## WRITTEN REQUEST
Update the items from the line with "逢澤 崚介 (383, 1061)" to the line with "試合経過 (314, 301)" by replacing "もっと見る" with "さらに表示", and write out only those lines with nothing else changed.

[Dataset items]
■ ■ ■

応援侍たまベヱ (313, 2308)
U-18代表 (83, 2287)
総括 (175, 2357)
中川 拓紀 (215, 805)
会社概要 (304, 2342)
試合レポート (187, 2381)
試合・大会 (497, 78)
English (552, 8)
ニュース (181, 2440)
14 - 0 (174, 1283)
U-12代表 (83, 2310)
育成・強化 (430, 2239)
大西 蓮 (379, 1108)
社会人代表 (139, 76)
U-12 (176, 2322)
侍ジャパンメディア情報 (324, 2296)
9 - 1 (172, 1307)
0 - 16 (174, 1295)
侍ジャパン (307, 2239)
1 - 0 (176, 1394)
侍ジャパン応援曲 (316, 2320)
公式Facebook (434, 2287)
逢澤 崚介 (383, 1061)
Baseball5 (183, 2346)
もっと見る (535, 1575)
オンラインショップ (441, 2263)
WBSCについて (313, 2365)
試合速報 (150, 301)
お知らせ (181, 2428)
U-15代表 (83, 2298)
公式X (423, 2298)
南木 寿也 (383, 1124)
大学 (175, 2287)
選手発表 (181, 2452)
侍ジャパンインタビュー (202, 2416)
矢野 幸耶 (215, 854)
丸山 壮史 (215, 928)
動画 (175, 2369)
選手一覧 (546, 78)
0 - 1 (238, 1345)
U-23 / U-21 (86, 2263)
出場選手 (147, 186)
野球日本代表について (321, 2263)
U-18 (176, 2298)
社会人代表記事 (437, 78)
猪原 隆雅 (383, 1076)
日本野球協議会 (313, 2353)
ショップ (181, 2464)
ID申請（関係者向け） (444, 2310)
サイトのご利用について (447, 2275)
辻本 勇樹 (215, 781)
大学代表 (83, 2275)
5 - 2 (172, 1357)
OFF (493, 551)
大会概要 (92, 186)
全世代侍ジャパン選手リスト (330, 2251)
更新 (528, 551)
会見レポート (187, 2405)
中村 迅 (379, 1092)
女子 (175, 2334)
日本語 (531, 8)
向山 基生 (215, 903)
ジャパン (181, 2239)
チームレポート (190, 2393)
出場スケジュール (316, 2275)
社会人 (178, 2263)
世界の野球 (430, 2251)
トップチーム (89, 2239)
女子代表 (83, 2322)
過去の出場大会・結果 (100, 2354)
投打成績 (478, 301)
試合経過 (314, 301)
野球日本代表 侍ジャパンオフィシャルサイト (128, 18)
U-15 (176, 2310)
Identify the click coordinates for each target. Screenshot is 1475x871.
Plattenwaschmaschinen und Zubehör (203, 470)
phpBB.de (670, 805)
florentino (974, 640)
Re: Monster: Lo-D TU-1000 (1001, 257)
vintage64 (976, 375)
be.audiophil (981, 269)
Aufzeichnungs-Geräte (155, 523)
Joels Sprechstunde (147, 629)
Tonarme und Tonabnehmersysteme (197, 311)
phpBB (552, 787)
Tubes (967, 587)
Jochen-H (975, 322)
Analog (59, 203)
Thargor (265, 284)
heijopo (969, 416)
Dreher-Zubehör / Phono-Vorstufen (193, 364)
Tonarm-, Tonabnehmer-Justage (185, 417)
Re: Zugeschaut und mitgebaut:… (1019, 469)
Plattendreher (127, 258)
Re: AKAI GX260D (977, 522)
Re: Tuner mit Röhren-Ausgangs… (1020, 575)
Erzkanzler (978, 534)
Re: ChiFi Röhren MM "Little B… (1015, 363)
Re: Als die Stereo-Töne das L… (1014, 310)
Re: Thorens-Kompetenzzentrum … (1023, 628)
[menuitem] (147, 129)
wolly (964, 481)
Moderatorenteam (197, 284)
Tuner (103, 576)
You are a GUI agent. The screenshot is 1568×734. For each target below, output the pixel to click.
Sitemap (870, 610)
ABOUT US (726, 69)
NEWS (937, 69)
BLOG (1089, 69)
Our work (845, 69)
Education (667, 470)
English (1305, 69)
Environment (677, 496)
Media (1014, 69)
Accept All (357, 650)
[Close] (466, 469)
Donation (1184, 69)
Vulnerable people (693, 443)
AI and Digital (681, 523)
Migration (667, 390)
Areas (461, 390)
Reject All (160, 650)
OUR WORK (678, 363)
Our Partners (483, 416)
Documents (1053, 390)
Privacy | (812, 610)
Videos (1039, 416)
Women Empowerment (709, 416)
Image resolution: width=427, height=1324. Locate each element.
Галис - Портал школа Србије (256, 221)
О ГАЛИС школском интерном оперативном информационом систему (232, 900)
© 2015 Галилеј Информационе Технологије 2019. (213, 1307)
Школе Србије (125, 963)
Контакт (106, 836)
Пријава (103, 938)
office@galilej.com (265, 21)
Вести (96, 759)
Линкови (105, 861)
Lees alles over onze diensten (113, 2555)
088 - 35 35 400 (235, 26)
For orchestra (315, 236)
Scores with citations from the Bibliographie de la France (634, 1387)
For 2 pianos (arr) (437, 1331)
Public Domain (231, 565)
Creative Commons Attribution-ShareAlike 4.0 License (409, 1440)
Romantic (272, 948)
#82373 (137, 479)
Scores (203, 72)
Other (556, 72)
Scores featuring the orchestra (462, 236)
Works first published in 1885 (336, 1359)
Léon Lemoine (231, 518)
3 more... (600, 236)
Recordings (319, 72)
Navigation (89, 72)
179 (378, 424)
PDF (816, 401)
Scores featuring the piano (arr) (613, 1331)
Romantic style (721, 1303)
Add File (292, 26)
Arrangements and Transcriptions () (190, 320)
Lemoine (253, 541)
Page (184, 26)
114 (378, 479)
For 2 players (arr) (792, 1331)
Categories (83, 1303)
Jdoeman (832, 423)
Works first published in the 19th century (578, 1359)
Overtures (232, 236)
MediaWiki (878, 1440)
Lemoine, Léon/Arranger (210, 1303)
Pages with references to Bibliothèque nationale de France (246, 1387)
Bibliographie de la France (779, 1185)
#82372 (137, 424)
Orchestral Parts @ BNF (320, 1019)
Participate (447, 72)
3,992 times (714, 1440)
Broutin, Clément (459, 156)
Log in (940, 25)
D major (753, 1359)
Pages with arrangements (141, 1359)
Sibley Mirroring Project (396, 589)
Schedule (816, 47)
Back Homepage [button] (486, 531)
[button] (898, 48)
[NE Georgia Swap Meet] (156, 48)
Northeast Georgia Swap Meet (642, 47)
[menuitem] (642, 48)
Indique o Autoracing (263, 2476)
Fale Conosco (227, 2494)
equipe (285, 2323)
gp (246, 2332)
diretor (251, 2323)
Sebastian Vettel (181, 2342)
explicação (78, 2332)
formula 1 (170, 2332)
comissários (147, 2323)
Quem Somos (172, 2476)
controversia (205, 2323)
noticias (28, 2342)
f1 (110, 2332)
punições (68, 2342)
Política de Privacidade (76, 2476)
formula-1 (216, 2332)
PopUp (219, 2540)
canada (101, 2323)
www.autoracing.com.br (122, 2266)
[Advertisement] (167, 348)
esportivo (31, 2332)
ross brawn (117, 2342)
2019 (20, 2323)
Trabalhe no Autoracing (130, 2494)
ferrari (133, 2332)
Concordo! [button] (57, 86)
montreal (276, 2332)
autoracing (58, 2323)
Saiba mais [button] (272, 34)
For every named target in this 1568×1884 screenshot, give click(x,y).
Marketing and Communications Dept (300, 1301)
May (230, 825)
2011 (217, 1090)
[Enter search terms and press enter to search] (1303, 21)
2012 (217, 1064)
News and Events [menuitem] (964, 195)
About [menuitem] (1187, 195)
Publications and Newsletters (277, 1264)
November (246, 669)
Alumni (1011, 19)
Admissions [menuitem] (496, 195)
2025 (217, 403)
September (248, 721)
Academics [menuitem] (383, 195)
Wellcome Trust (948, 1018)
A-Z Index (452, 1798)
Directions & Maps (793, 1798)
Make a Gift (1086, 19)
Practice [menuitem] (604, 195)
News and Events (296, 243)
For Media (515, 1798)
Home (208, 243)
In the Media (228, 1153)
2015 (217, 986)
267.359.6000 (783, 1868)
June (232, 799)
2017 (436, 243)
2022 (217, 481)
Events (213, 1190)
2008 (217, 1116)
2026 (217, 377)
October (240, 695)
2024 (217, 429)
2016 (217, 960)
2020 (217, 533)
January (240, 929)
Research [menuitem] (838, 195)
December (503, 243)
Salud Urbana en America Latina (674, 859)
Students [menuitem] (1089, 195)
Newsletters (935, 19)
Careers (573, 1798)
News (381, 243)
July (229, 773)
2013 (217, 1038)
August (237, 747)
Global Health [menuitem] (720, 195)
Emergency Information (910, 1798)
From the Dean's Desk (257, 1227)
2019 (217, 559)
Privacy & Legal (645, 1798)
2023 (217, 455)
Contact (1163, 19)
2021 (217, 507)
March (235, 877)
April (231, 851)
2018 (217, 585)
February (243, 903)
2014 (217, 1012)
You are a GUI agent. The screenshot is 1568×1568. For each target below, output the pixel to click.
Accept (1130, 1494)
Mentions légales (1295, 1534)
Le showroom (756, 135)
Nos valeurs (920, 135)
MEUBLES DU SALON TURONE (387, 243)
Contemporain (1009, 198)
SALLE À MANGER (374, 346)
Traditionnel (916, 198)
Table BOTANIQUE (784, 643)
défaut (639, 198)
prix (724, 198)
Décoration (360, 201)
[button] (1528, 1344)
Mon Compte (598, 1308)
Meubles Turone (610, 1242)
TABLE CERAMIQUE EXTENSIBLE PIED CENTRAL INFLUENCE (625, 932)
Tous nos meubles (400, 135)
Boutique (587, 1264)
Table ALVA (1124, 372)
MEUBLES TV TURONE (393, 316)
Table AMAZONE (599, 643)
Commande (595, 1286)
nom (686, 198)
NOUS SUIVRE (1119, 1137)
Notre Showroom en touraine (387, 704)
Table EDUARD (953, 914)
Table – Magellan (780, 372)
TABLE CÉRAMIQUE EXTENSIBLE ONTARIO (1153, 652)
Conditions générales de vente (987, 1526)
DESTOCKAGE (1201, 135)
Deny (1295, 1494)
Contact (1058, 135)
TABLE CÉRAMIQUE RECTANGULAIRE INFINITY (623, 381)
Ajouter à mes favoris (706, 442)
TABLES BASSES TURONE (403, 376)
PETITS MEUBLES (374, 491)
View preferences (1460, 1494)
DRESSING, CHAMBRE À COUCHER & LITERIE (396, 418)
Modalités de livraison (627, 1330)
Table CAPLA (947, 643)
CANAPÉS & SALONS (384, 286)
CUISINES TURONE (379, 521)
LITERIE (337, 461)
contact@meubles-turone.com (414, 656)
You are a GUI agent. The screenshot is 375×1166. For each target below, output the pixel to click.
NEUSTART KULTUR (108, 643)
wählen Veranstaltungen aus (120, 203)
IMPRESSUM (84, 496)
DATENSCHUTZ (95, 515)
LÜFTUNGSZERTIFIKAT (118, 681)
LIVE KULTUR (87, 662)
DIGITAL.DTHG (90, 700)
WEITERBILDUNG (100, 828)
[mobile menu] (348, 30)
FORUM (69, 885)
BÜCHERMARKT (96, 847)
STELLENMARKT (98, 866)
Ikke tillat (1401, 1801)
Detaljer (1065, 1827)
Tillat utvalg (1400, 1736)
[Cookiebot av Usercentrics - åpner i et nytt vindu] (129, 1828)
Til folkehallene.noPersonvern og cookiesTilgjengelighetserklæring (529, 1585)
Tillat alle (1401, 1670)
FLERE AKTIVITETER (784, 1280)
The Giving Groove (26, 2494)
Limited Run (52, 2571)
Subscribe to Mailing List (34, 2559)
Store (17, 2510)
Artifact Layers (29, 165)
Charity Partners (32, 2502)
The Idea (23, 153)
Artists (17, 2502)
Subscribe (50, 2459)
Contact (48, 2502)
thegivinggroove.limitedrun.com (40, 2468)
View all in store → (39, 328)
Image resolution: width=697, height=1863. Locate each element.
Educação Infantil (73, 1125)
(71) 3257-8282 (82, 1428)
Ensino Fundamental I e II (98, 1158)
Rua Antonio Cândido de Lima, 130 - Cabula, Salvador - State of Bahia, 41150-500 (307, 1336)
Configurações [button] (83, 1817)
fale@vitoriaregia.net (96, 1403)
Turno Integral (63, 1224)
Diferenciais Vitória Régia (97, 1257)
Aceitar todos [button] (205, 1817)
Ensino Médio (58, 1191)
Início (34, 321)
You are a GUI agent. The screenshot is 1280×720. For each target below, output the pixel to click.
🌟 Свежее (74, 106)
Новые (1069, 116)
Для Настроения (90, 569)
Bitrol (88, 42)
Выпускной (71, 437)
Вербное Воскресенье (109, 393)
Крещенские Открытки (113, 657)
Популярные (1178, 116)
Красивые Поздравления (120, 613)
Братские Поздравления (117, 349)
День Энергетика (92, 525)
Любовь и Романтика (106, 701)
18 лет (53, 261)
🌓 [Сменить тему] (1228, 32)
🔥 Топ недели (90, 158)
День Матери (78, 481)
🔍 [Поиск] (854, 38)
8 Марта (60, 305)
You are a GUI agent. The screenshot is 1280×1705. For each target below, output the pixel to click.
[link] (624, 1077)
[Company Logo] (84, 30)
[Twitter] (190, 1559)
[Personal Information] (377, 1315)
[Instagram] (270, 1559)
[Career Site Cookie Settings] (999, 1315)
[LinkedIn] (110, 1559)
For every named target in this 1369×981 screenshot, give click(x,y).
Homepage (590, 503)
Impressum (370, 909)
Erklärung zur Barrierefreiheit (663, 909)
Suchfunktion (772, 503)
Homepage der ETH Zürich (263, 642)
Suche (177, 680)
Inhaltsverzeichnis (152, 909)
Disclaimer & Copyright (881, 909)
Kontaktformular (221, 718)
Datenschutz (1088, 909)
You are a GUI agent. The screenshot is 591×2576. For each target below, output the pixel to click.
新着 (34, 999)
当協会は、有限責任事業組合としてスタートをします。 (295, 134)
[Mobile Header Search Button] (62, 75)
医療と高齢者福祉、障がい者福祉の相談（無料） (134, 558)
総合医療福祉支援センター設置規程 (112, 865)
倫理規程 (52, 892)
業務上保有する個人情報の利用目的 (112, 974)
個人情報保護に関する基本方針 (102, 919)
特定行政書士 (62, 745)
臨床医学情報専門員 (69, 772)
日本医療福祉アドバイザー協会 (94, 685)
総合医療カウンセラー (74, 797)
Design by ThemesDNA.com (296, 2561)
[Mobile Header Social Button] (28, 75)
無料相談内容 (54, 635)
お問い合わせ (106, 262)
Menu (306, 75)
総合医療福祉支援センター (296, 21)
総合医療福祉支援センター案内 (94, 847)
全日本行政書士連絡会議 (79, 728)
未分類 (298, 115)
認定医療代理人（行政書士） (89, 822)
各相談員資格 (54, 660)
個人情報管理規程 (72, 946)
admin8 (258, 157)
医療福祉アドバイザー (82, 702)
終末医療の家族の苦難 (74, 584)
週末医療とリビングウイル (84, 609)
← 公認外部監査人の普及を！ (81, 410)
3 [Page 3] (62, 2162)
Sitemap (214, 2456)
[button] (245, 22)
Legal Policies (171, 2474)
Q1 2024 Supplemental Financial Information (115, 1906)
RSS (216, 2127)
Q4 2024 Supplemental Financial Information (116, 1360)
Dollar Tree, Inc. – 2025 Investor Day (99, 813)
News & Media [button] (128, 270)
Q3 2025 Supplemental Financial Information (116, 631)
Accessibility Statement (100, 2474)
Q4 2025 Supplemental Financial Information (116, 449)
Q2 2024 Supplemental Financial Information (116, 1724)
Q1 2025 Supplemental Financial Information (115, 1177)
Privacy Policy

■ ■ ■

## REPLY TO THE EXERCISE
逢澤 崚介 (383, 1061)
Baseball5 (183, 2346)
さらに表示 (535, 1575)
オンラインショップ (441, 2263)
WBSCについて (313, 2365)
試合速報 (150, 301)
お知らせ (181, 2428)
U-15代表 (83, 2298)
公式X (423, 2298)
南木 寿也 (383, 1124)
大学 (175, 2287)
選手発表 (181, 2452)
侍ジャパンインタビュー (202, 2416)
矢野 幸耶 (215, 854)
丸山 壮史 (215, 928)
動画 (175, 2369)
選手一覧 (546, 78)
0 - 1 (238, 1345)
U-23 / U-21 (86, 2263)
出場選手 (147, 186)
野球日本代表について (321, 2263)
U-18 (176, 2298)
社会人代表記事 (437, 78)
猪原 隆雅 (383, 1076)
日本野球協議会 (313, 2353)
ショップ (181, 2464)
ID申請（関係者向け） (444, 2310)
サイトのご利用について (447, 2275)
辻本 勇樹 (215, 781)
大学代表 (83, 2275)
5 - 2 (172, 1357)
OFF (493, 551)
大会概要 (92, 186)
全世代侍ジャパン選手リスト (330, 2251)
更新 (528, 551)
会見レポート (187, 2405)
中村 迅 (379, 1092)
女子 (175, 2334)
日本語 (531, 8)
向山 基生 (215, 903)
ジャパン (181, 2239)
チームレポート (190, 2393)
出場スケジュール (316, 2275)
社会人 (178, 2263)
世界の野球 (430, 2251)
トップチーム (89, 2239)
女子代表 (83, 2322)
過去の出場大会・結果 (100, 2354)
投打成績 (478, 301)
試合経過 (314, 301)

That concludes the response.